The Dutch Termination of Life on Request and Assisted Suicide Act (WTL) applies to all patient groups, including patients with a psychiatric illness. According to the WTL, hopeless and unbearable suffering is required before euthanasia can be performed. In the "Chabot" case, the Dutch Supreme Court stated that the origin of the patient's suffering is not the determining factor, but its unbearableness. This means that psychological suffering can be regarded as hopeless and unbearable suffering as well within the context of the WTL. Another important requirement from the WTL is that the patient has to be mentally competent.
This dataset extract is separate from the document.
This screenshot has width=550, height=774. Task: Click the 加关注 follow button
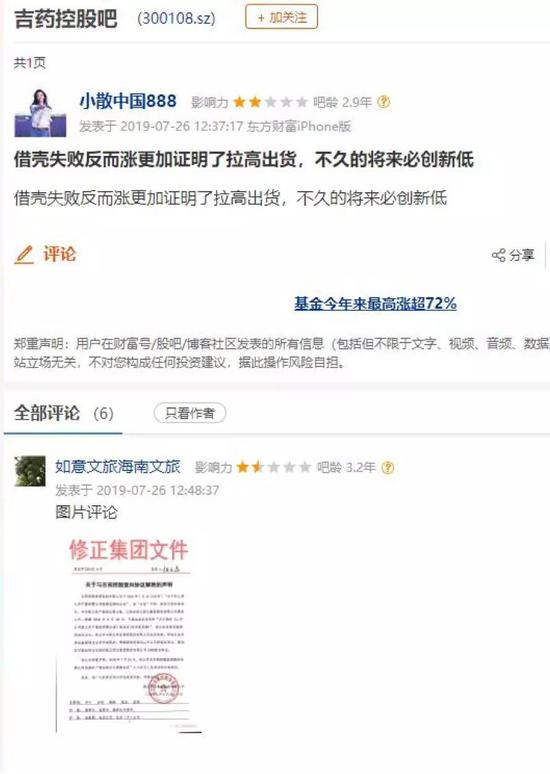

From the Chabot case can be concluded that a patient with a psychiatric illness may be mentally competent as well, but that extra caution is required to rule out that decision-making abilities are affected by the psychiatric illness.1
To properly assess the patient's request for euthanasia or assisted suicide, the physician needs to follow the guidelines set out by the Dutch Association for Psychiatry. First, the request should be seen as a request for help. Furthermore, the request must be made known to the physician and to third parties repeatedly over a period of several months before it can be considered sustainable. Finally, it is recommended that the request of a patient with a psychiatric illness will be assessed twice by an independent physician, including one pshychiatrist.2
1. Hoge Raad 21 juni 1994, NJ 1994/656.
2. Regionale Toetsingscommissies Euthanasie, Code of Practice, Den Haag 2016, p. 26.